# Pier ettiqite(sp)



## Cdog (Mar 18, 2002)

Noticed all th post about cobia fishing.Just wondered if some of th more seasoned cobia fishers could throw out some tips for all th newbies that will be showing up on th T this year.Better to put it here then when th "I had a horrible time at (insert pier) this weekend" start coming in.


----------



## Guest (May 15, 2003)

I am by no means a seasoned angler. Spicy yes , seasoned no .

My question is....if an angler gets a large fish on is it customary for them to ask someone that happens to have a pier net to help out, or should one just wait and see if someone offers to help? 

Thanks!


----------



## Kozlow (Oct 25, 2002)

Cobia can be caught by spinning, plug casting, bottom fishing and by trolling.

Equipment for spinning and plug casting should be a medium to medium heavy rod and reel with 12# to 20# line. Cast lures in front of moving fish so that the lure is reeled across the Cobia’s path. Brightly colored, jigs Bucktail (in white, lime green, yellow) and noisy sinking or diving plugs are popular choices

Equipment for trolling or bottom fishing from boat, bridge or pier would be a medium heavy rod and reel with 20#- to 30# line (Minimum 200yrds.) 2 – 4oz egg sinker on line above swivel, 3’ 40#-50# shock leader with a 4/0 to 7/0 O’Shaughnessy hook. Use live grunts, eels, pinfish, bluerunners or crabs as bait.

Site fishing migrating Cobia is one if the most productive methods for using artificial baits and lures.
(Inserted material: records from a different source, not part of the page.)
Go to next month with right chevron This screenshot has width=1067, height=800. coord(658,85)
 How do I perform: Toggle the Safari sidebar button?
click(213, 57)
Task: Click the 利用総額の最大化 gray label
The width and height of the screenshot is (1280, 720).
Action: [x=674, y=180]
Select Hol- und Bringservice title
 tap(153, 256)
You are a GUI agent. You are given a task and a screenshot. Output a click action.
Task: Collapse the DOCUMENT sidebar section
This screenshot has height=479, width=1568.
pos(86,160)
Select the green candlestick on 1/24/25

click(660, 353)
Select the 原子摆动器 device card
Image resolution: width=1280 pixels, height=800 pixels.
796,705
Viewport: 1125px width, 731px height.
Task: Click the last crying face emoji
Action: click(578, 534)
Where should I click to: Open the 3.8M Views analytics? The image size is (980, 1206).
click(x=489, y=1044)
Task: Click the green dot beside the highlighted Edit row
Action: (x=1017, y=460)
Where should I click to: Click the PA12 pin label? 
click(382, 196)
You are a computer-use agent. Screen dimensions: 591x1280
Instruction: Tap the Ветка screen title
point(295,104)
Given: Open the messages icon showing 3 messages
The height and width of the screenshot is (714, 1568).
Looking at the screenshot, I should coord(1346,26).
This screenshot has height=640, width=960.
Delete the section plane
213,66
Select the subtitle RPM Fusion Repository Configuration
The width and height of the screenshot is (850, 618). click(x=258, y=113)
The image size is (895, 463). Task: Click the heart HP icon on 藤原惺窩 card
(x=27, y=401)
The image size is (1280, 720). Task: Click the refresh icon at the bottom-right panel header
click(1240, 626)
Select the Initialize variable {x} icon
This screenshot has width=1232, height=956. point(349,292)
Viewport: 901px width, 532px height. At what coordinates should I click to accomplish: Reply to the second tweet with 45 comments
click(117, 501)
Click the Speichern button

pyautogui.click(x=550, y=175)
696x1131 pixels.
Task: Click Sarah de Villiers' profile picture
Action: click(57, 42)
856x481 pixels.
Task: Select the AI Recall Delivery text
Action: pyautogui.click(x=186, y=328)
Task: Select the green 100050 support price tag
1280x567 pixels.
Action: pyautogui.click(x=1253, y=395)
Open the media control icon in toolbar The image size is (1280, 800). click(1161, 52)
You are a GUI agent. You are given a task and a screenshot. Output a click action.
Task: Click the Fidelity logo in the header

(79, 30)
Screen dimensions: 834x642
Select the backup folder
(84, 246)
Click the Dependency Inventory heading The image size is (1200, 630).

They are spotted as they travel in shallow water, around pilings, navigational markers, buoys and anchored boats. They will also accompany other large fish and rays. Again remember to cast ahead of the fish so to bring the lure across its path and to work the lure with plenty of action as the Cobia comes near.

Cobia

Rachycentron canadum

Cobia, a.k.a. lemonfish or ling, is an amazing coastal and oceanic species of fish that exhibits what appears to be a regular annual migratory pattern. Current research shows that cobia generally overwinter in the warm waters of the Florida Keys followed by a northward migration to the U. S. north Atlantic and Gulf of Mexico in the spring and summer. Most fishermen feel that the "magic number" in terms of water temperature for ling is 72+oF. Cobia feed primarily on shrimp, crabs, mackerels, and eels and can be found around channel markers, buoys, anchored shrimp boats, and Sargassum weed lines during their migration. These fish probably live to about 10 to 15 years of age, and spawn from late summer to early fall in the southeastern U. S. and Gulf of Mexico. World Record: 135# 9 oz. 

http://www.vims.edu/adv/recreation/tag/cobia.html


----------



## Heaver (Feb 7, 2001)

Generally you won't even have to ask, someone will volunteer and show up next to you with a net or gaff. HOWEVER, better technique would be to pre-arrange who is going to be the netter or gaffer, and then call on that person(s) when the time comes. 

Just because they are carrying a pile of rods and equipment doesn't mean they're good at what they do. There are some "seasoned" pier regulars that I would NEVER allow to gaff my fish. Some of these folks have lost some nice fish due to stupid headwork (mistakes).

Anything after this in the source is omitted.